さらに切り返して刃が彼へと迫るなり、またしても一歩距離を取る。
「どうした! ビビったか!」
「確かに威力はあるな」
リベルは軽く剣を振ってみるが、ガイルの振るう大剣に当たると弾かれてしまう。
また、強力な一撃を防ぐのも難しそうだ。
「おらおら! どうした! 躱してばっかりじゃ、勝てねえぜ!」
ガイルは大剣を振るう。
(こいつ……口では大きなことを言ってるが、剣は正直だ)
大振りになることは一度もない。
確実に仕留めるための剣を振るっているのだ。
自分よりも強い相手に挑むことがないからこそ、挑戦する意思が失われてしまったのかもしれない。

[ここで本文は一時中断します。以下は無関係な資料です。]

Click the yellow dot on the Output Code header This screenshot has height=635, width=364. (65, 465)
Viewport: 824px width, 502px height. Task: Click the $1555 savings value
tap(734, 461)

(ときには、思い切りが必要なこともある。それを思い出させてやろう)
リベルは一度大きく距離を取る。
そんな戦いを見ていた転生者たちは、
「……あんだけ力の差があったら、どうにもならないんじゃねえの」
もう戦いの結末は決まったようで、飽きてきたらしい。
アマネもまた、
「もうこれで決まりね」
と、口にする。
けれど、両者が見ている未来は違うだろう。
ティールは彼らの間で視線を行ったり来たりさせたあと、
「う、うむ! 次で決まるな!」
と、よくわからずに宣言した。
そんなギャラリーたちに見守られながら、リベルはガイルを眺める。
「どうした。疲れたか?」
「いいや。あんたの底が知れた。全力を出さないなら、ここで終わりにさせてもらう」
「なんだと! こいつ……!」
ガイルが勢いよく飛び込んで、そして大剣を振り下ろしてくる。
確かに早さも威力も十分だ。魔物をも打ち砕く力強さがあるだろう。
だが――
「そいつはもう見飽きた」
リベルは一瞬で懐に入り込む。
「なっ……!」
慌てるガイルは、剣の軌道を変えようとする。
だが、もう遅い。タイミングは完全に読み切っていた。
「とっておきは残しておくものだ」
リベルが剣を一閃。
パァン!
弧を描く剣は、ガイルの勢いと相まって、強い衝撃をもたらした。相手の力を使えば、非力さをも補うことができる。
「うぐぅ……! ま、まだ……!」
「ここまでだろ」
リベルは切っ先を喉に突きつけていた。
刃引きしていなければ、このまま貫くこともできよう。
だが、ガイルは頭に血が上り、とてもここで退く気配はない。
両者の視線がぶつかり合い、戦いの中でなおも一触即発の状態になりつつあった。
そしてガイルが口を開きかけた瞬間、転生者の女性が動いた。